Of course for them to become usable for signing up to websites, mailing lists etc, will take much longer. But people may not mind having two email addresses if they can put one on their business card.

After a quick glance at the standard, I belive email providers like Google who support SMTPUTF8 could support having two email addresses transparently to the user.

According to the standard: "If the message cannot be forwarded because the next-hop system cannot accept the extension, it MUST be rejected or a non-delivery message MUST be generated and sent."

Google could preserve a backup ASCII email for all UTF-8 email addresses, which would be used in the case the recipient doesn't support SMTPUTF8.

Of course, I don't know if Google has plans to support this.

> Almost all email moves between only a handful of companies. Google, Microsoft, Yahoo, Facebook, Apple

That's pretty naive. You need to step outside your comfy bubble.

Out of all the small businesses on the internet, how many of them are still running an email server under someone's desk?

And not to mention, what about all the client-side javascript out there that parses email addresses on web forms? Think about all those throw-away regexes to parse email forms on websites. I've seen a lot of them break just on these new TLDs - and they are ASCII!

This comment is pretty frightening to me. Email is very often used for "mission critical" purposes, not just for exchanging messages with other users (let alone just "with other users of the top 5 providers"). I know that enabling international characters is important for a whole range of reasons, and that's worth some significant costs. But email infrastructure is emphatically not something where "works most of the time" or even "works 95% of the time" is good enough. I think there really is a need for pretty substantial attention to backward compatibility in this case.
While we're at it, can we simplify the grammar of an email address? Does anyone really embed comments in their address?
Out of curiosity, how would I send an email to somebody who's address is in a language I can't type?
In addition to copying the address, you can also use a virtual keyboard to map your existing keyboard to the keyboard of another language.
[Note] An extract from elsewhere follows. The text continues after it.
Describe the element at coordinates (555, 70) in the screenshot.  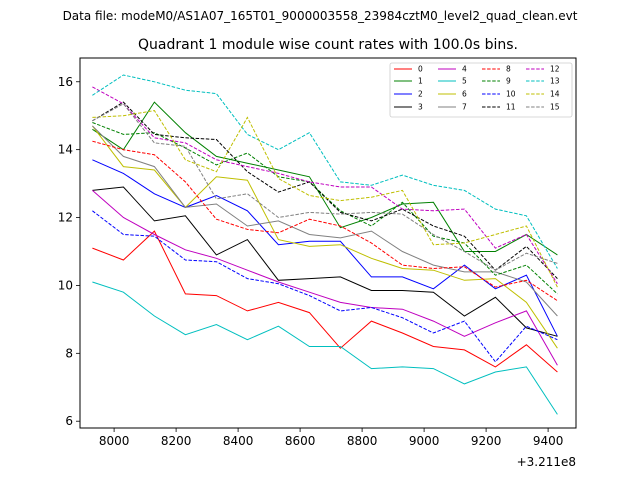
I see `legend-label: 12` at that location.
I know that OS X has this built in, and I am assuming Windows does too.
I have a business card and the email address is in a language I don't know how to type (having a virtual keyboard doesn't mean I know how to reproduce the actual characters, which is true for many languages).
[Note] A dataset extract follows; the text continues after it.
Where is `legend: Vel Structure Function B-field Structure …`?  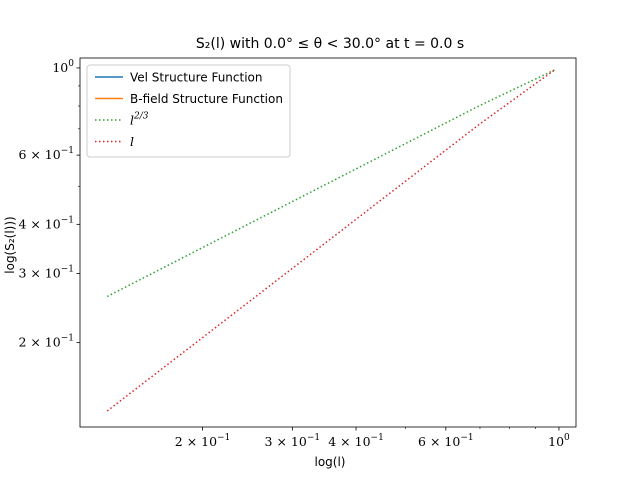
legend: Vel Structure Function B-field Structure … is located at coordinates (188, 111).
Or worse, somebody is trying to give me their address over the phone.

Here's an example: Try to figure out how to type:

宮本茂@任天堂株式会社.com

Here's another I'm pretty certain I can't figure out with a virtual keyboard.

প্রিয়াংশু.চ্যাটার্জী@बॉलीवुड.com

How about mixed languages? Like the case of a foreign worker assigned to another foreign department in yet a third country.

김기덕@बॉलीवुड.ประเทศไทย.com

I'm not going to tell you what languages these are in. Just pretend you were handed these on business cards or saw them on a slide deck at a conference and can't get a digital copy. Let me know how it goes.

Copy & Paste?
I wonder how gmail will handle the type-ahead for addy's in diff languages. Especially since I only type in US English.
Good luck typing in those characters, or even knowing how to pronounce them if you had a "sounds-like" index.
So, about those email validation regexes...
A refresher, for people who might not have come across this before: parsing even a limited subset of all possible email addresses with a regex is hard

http://www.ex-parrot.com/pdw/Mail-RFC822-Address.html.

Does it mean Gmail now support creating non-latin email addresses for Google account? I tried creating one now (in US) and got: "Please use only letters (a-z), numbers, and periods."
Does it support emoji?
If it supports all characters defined by the Unicode standard, then it should. However, it wouldn't surprise me if Google blacklists the non-language symbols (like the emoji, shapes, etc.) because it is not within the scope of their goal. You can't read emoji like a word, so it wouldn't work well with the goal of making email addresses readable.